Tai’an Dongximen Village Renewal.
Tai’an Dongximen Village Renewal.

Tai’an Dongximen Village Renewal: While respecting the original village texture and mountain environment, and keeping the boundaries of the homestead unchanged, the design realizes the rebirth of the old village in what the architects call an “acupuncture-type restoration” (1). Compared with the orderly cottages, the Jiunvfeng Study and Leisure facilities higher up, on Mount Tai, have soft curves and a strikingly modern appearance (2). Photos © Zystudio, click to enlarge.

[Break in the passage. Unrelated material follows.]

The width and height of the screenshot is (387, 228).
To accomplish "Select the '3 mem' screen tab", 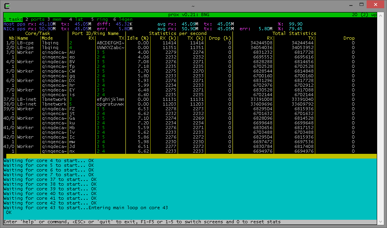I will [55, 19].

Meng, 42, and Zhu Peidong, 38, his partner, had both been working architects for nearly a decade, with Zhu going from “paper architect to practicing architect” on 2012’s Zhejiang Conservatory of Music while at another firm. “A violent clash exists between historically oriented architecture and highly market-driven societal necessities,” Zhu says, and his approach reflects the effort to strike a balance in China’s new urban skylines. Prior to cofounding Line+, Meng worked in a small design-oriented practice as well as at a big commercial firm, and saw the same trends, explaining that “the fast urbanization process has halted, and large-scale urban construction has been reduced.” The market forces that drove Chinese cityscapes to be thrown up overnight a decade ago today dictate preservation and renovation of existing structures. Chinese leaders now say they want quality GDP, not quantity; that’s reflected in the sorts of projects that Line+ excels at.

Slab Hill Lifestyle Lab.

Slab Hill Lifestyle Lab: Located just over a mile from the Songya Lake National Wetland Park in Changsha, Hunan Province, the building is in dialogue with nature. Spa-like interiors are arranged on an artificial hill, created around an umbrella-shaped structural unit. Photo © Caai_image

“The lakes and natural environment create a humanistic setting in Hangzhou,” Meng says. Accretions of the history of humans in nature, and customs embedded in nature are everywhere you turn in Tai’an and the Jiangnan region where Line+ is based, but the studio isn’t limited to one part of the vast country, or one style. In Hangzhou, the Qiantang River Art Museum shows a more modern affinity, and in the northeastern city of Changchun—an industrial hub with a history of Japanese modernism—Line+ created a private mansion on Lotus Mountain, with spaces for Buddhist worship and contemplation of nature. In southwestern Yunnan, the team’s Dongfengyun Art Center blends into the surrounding landscape, reflecting the ancient Chinese imperative that man and nature should live as one. Rural revitalization is a government priority (and, in the Chinese countryside, local government is the biggest client), but the pursuit of a calmer way of life is widely shared. From its years of rapid growth, China is maturing into a softer, gentler relationship to nature and its own history; Line+ is leading the way.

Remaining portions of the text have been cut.